[Stored data entries]
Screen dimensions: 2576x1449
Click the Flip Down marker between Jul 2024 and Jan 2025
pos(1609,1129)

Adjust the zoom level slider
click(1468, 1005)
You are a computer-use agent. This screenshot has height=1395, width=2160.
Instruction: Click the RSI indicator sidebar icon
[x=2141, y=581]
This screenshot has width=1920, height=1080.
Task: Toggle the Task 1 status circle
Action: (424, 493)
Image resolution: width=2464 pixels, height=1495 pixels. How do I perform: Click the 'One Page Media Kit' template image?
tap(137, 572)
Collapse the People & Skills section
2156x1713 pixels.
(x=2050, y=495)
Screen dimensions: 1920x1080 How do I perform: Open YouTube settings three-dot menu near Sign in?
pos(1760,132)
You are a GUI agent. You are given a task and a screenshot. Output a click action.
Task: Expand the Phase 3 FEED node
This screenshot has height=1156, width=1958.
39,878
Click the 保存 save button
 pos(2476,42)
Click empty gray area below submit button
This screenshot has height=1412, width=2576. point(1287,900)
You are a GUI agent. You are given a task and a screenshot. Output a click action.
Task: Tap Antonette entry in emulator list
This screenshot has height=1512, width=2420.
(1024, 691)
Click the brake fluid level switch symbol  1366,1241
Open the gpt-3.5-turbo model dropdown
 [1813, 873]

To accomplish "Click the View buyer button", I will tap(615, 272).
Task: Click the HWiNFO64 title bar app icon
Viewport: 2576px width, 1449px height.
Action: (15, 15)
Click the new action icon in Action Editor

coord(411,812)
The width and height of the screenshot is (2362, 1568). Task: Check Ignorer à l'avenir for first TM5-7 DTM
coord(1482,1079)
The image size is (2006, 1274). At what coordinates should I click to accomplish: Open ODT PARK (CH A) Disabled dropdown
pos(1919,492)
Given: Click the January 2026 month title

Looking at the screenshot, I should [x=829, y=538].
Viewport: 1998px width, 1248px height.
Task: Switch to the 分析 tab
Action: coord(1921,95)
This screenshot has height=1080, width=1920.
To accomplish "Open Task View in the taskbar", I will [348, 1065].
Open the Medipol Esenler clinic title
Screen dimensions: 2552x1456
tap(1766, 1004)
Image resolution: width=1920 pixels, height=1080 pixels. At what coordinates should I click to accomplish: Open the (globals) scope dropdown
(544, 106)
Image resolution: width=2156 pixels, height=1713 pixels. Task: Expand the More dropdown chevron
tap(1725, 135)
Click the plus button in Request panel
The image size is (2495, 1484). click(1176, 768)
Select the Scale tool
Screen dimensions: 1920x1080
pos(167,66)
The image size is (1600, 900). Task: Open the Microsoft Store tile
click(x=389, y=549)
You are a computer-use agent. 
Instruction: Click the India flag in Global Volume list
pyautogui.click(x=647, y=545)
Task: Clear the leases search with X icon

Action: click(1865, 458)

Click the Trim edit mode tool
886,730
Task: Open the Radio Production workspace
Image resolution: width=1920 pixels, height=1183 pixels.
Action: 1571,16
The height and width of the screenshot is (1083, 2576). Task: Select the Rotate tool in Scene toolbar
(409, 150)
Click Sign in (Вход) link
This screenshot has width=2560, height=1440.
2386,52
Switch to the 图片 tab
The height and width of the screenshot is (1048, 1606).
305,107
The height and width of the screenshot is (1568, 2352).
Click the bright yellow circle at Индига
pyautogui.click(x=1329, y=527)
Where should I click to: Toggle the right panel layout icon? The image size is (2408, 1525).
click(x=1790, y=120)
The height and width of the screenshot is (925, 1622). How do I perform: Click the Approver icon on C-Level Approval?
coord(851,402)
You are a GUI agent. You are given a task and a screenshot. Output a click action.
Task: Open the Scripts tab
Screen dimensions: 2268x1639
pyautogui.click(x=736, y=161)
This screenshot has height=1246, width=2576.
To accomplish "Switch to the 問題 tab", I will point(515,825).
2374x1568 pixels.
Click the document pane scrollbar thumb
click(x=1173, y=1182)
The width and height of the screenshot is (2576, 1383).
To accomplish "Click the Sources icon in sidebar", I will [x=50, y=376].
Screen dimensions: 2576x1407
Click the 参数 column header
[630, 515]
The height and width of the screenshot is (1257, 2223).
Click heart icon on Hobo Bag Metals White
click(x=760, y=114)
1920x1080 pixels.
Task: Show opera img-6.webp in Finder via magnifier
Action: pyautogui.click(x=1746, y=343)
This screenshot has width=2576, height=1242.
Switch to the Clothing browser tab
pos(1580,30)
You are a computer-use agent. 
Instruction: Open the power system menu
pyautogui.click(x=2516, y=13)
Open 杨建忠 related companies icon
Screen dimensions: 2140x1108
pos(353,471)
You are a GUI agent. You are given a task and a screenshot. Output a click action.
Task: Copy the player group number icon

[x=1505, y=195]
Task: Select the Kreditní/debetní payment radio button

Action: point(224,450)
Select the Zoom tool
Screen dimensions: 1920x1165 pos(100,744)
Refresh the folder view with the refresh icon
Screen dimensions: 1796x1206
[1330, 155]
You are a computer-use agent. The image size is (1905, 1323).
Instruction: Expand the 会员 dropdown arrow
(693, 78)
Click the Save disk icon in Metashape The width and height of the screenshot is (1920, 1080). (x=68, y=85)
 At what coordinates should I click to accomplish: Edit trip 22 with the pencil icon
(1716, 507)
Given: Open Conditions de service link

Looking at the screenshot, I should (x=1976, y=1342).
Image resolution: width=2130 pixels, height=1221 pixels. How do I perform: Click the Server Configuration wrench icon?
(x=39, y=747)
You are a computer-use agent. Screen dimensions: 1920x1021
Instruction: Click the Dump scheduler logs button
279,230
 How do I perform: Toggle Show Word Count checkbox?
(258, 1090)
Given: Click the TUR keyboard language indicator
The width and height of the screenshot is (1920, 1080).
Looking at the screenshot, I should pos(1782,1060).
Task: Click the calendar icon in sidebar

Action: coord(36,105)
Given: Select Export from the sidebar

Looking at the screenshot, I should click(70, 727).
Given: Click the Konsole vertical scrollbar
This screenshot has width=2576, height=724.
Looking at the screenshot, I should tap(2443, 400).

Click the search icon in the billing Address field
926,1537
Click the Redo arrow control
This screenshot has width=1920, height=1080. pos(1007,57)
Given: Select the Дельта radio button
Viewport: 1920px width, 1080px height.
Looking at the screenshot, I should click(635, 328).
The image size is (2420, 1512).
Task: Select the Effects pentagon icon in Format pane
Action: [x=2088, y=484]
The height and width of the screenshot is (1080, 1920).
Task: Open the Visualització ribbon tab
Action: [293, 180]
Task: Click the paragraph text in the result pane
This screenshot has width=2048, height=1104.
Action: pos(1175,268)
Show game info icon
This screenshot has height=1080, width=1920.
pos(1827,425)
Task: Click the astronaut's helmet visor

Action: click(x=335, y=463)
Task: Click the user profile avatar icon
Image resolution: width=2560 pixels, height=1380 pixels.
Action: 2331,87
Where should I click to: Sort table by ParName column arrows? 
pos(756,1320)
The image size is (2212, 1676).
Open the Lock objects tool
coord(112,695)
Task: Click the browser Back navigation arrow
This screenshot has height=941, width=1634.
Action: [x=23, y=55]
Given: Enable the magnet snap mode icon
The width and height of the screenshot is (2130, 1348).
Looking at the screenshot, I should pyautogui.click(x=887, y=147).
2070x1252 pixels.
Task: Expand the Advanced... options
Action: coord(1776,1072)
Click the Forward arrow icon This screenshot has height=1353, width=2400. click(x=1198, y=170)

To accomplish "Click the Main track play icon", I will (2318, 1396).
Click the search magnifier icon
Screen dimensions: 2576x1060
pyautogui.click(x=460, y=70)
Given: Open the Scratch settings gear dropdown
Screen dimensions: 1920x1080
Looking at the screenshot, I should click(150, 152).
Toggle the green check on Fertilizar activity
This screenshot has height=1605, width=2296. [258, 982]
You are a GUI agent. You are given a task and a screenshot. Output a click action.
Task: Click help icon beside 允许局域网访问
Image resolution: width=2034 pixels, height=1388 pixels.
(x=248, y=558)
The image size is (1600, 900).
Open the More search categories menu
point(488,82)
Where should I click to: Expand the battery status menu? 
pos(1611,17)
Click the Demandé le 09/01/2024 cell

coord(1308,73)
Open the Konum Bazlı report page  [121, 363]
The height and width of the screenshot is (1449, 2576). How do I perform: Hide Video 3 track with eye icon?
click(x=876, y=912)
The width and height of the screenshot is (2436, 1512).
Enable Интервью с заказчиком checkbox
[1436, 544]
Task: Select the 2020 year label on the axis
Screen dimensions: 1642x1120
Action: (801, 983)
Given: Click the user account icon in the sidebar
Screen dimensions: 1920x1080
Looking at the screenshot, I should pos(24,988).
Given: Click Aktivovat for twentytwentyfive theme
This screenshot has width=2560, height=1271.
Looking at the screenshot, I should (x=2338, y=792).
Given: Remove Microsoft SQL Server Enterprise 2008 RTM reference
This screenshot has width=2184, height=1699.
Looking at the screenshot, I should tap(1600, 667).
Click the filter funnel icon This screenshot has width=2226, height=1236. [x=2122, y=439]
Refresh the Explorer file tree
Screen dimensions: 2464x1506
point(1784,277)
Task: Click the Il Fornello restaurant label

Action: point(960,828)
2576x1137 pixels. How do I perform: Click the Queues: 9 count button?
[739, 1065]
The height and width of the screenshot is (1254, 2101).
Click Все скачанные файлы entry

Task statement:
From the entries above, extract only the lines running from the one containing "The height and width of the screenshot is (1083, 2576)." through the one containing "Click Sign in (Вход) link", inclusive.

Solved problem:
The height and width of the screenshot is (1083, 2576). Task: Select the Rotate tool in Scene toolbar
(409, 150)
Click Sign in (Вход) link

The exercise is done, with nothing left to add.